Tumor-derived RHOA mutants interact with effectors in the GDP-bound state

RHOA mutations are found at diverse residues in various cancer types, implying mutation- and cell-specific mechanisms of tumorigenesis. Here, we focus on the underlying mechanisms of two gain-of-function RHOA mutations, A161P and A161V, identified in adult T-cell leukemia/lymphoma. We find that RHOA A161P and RHOA A161V are both fast-cycling mutants with increased guanine nucleotide dissociation/association rates compared with RHOA WT and show reduced GTP-hydrolysis activity. Crystal structures reveal an altered nucleotide association in RHOA A161P and an open nucleotide pocket in RHOA A161V . Both mutations perturb the dynamic properties of RHOA switch regions and shift the conformational landscape important for RHOA activity, as shown by 31 P NMR and molecular dynamics simulations.
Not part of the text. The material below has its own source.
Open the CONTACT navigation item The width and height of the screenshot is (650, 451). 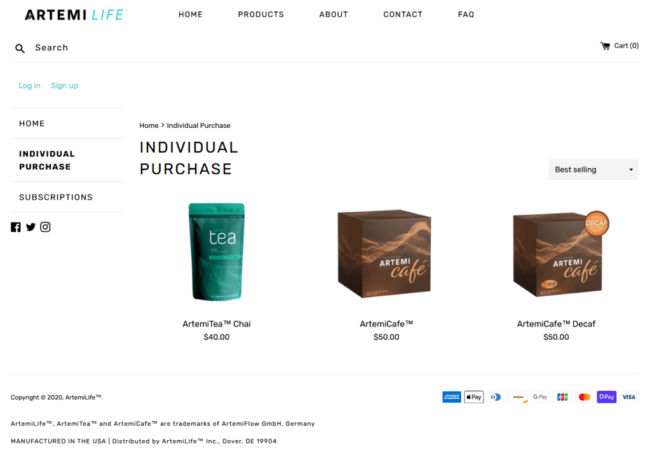tap(403, 15)
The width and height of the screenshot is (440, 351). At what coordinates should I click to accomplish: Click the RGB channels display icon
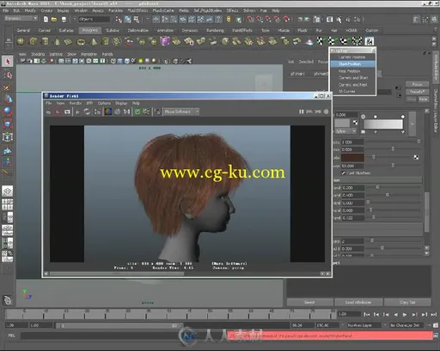[108, 112]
Interestingly, RHOA A161P and RHOA A161V can interact with effectors in the GDP-bound state. 1 H- 15 N HSQC NMR spectra support the existence of an active population in RHOA A161V -GDP. The distinct interaction mechanisms resulting from the mutations likely favor an RHOA WT -like “ON” conformation, endowing GDP-bound state effector binding activity. Lin et al. report a mechanism of RHOA GTPase signaling in the context of oncogenic mutations. The results show that RHOA mutants can interact with effectors in the GDP-bound state, and that their structural dynamics are important for activity.